LISTED RECORDS:
*** Begin section ***

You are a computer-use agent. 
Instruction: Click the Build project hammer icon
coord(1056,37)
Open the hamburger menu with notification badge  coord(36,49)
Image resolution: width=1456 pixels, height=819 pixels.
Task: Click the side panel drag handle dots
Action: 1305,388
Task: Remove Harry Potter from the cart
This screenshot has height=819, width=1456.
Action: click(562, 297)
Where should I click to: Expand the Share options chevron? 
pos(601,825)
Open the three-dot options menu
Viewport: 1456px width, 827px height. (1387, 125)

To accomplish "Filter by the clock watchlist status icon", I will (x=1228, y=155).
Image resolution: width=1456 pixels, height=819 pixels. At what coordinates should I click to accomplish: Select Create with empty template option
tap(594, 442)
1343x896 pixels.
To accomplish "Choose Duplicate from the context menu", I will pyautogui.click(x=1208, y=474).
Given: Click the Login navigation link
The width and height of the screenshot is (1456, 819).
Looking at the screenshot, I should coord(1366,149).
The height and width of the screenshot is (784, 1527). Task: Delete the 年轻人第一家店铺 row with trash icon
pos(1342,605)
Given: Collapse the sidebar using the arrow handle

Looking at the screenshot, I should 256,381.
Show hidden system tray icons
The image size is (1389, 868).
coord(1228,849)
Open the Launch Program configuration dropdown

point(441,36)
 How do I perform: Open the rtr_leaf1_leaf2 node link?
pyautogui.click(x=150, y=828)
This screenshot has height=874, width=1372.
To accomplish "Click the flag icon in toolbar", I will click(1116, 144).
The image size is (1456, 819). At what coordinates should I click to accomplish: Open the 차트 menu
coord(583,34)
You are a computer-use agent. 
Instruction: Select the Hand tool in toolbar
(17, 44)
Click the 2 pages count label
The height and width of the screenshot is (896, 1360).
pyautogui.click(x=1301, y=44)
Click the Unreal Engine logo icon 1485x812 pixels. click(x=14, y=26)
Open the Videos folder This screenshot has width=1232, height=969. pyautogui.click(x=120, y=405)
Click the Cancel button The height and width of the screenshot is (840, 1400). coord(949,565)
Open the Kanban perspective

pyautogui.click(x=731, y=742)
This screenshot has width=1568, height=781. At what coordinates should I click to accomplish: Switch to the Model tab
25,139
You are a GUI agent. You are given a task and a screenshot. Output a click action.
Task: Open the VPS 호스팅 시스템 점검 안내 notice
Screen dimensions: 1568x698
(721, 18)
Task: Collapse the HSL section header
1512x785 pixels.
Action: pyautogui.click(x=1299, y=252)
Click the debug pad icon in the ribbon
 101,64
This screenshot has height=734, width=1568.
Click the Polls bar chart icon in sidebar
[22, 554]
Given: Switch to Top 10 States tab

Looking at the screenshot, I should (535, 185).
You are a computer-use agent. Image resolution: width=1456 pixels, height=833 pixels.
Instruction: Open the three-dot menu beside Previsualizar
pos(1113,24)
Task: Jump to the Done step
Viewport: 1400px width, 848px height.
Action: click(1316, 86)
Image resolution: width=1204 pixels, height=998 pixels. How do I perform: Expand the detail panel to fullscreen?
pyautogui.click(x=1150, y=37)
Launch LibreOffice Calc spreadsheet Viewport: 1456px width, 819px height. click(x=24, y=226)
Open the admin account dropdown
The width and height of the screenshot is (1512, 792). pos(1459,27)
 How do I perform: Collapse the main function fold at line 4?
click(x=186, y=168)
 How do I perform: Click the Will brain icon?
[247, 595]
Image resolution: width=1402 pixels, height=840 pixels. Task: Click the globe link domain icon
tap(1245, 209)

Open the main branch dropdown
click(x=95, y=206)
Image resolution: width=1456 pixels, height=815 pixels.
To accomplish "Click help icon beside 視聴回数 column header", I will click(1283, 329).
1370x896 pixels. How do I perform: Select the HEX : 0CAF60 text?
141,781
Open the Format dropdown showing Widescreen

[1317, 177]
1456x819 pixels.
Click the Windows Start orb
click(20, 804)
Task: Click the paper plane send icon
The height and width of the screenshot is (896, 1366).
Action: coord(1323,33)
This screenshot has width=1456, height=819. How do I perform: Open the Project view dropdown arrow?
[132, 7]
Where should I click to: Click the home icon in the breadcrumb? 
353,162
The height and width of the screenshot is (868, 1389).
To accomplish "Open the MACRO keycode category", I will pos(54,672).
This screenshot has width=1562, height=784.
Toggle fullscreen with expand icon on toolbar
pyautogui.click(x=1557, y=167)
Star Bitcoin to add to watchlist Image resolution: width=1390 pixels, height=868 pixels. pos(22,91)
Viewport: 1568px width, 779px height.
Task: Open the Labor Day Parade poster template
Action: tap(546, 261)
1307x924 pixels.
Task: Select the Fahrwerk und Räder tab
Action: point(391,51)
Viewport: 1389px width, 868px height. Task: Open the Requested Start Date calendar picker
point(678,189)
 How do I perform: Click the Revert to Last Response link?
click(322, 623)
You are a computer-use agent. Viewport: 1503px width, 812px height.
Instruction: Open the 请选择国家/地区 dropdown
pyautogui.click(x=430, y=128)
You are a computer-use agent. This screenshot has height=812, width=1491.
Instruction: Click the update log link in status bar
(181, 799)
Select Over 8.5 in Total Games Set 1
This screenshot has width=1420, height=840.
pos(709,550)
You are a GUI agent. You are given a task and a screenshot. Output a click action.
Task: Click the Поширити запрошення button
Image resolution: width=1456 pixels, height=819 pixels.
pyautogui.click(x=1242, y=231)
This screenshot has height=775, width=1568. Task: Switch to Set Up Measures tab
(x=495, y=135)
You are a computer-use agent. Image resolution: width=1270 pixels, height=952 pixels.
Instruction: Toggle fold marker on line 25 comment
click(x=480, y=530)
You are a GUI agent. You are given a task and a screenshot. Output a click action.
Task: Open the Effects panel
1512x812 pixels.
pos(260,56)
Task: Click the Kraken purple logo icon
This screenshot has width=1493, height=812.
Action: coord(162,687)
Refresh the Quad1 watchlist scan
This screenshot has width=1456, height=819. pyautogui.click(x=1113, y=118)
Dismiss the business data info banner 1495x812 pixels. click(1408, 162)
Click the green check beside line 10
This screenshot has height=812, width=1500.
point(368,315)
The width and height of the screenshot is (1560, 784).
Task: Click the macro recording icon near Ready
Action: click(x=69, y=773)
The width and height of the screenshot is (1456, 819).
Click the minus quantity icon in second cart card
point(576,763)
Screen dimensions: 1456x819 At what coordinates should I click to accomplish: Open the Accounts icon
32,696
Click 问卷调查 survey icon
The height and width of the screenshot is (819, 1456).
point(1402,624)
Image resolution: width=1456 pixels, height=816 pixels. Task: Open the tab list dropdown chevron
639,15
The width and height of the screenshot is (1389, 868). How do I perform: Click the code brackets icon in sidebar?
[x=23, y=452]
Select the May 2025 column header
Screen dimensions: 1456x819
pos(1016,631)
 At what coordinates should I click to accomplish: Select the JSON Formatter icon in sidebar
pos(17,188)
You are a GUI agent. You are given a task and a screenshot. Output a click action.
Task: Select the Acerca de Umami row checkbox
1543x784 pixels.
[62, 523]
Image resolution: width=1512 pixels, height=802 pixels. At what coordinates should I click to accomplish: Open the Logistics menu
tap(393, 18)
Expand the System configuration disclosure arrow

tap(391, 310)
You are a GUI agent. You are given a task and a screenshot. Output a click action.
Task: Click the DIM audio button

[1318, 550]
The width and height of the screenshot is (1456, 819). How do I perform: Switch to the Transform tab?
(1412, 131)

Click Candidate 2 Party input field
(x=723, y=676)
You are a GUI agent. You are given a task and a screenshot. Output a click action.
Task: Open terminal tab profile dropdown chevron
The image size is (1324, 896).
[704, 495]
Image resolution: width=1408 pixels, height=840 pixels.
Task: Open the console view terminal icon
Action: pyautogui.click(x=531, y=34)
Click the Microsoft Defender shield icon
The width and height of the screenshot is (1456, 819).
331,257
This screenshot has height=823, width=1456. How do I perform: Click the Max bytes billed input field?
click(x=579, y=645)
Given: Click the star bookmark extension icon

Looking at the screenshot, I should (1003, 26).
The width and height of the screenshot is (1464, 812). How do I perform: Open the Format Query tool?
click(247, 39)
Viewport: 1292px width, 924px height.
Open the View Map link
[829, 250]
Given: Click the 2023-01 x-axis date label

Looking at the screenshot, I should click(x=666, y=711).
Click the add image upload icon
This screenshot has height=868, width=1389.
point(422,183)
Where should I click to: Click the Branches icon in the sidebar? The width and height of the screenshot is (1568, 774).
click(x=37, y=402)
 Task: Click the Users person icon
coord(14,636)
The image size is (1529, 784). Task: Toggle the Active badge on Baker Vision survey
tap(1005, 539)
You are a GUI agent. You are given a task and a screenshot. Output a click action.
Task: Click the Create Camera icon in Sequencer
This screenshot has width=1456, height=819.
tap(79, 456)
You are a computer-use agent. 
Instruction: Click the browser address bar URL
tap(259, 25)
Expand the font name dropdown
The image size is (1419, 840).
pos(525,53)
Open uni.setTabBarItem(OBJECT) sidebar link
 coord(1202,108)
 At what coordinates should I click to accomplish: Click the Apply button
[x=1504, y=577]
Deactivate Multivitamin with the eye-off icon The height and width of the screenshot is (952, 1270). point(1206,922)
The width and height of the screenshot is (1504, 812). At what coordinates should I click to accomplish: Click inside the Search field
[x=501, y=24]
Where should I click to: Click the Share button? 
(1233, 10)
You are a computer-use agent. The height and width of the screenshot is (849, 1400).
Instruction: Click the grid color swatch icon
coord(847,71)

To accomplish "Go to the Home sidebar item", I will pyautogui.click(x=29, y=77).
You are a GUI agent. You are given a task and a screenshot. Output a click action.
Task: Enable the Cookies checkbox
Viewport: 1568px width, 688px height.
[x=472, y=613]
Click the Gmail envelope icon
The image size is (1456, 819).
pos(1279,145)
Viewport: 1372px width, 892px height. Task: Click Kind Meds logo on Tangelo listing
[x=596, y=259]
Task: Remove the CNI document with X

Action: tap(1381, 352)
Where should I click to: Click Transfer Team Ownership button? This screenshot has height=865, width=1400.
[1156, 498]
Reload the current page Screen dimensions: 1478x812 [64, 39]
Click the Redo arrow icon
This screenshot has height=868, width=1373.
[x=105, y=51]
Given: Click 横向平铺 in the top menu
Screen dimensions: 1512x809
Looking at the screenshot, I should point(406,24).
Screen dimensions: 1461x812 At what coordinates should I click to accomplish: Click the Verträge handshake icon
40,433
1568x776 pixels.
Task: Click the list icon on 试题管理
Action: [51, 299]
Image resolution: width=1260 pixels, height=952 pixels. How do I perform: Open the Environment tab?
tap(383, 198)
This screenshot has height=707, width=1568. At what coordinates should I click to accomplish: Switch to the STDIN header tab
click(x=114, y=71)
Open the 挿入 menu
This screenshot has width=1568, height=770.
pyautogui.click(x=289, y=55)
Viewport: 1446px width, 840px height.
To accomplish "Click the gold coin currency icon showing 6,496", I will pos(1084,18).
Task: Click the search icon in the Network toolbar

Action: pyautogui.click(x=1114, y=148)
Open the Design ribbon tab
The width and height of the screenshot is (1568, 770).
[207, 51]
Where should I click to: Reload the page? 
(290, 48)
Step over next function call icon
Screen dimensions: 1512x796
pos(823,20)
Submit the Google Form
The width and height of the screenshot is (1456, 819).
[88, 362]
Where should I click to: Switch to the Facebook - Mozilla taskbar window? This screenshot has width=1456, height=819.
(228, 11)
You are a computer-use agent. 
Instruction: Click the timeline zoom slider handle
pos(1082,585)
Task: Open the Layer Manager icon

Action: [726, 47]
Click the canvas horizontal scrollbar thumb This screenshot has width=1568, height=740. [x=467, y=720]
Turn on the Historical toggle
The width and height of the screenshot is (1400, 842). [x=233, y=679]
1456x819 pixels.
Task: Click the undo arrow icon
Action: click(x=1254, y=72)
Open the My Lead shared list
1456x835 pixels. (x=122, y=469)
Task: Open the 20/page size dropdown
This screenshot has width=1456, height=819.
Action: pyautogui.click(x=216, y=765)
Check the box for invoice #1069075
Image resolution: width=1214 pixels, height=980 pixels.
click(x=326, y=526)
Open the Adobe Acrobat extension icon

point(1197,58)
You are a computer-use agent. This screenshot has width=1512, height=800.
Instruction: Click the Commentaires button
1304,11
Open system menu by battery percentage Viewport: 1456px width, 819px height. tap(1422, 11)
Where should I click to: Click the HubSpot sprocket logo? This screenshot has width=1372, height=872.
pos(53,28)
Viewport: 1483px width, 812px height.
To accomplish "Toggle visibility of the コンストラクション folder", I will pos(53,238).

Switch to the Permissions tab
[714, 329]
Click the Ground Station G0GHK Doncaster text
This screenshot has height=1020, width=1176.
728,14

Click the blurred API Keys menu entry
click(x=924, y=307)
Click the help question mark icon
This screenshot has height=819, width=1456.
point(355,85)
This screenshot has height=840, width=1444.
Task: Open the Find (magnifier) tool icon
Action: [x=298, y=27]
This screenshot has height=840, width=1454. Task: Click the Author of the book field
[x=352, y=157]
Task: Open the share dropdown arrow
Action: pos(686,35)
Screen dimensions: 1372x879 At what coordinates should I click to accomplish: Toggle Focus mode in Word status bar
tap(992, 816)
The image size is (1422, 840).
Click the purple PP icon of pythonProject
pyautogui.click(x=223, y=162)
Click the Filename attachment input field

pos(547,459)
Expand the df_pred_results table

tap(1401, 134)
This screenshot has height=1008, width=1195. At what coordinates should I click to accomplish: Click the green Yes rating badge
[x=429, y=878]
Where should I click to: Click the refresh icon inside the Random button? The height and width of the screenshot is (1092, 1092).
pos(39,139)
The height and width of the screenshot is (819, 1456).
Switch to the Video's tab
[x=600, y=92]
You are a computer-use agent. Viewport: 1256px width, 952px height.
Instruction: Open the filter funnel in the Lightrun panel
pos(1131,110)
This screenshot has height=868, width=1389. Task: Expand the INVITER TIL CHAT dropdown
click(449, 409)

*** End section ***

TASK DESCRIPTION: Apply a filter for "folder" to the data above, then copy each line that matches.

THE ANSWER:
Open the Videos folder This screenshot has width=1232, height=969. pyautogui.click(x=120, y=405)
To accomplish "Toggle visibility of the コンストラクション folder", I will pos(53,238).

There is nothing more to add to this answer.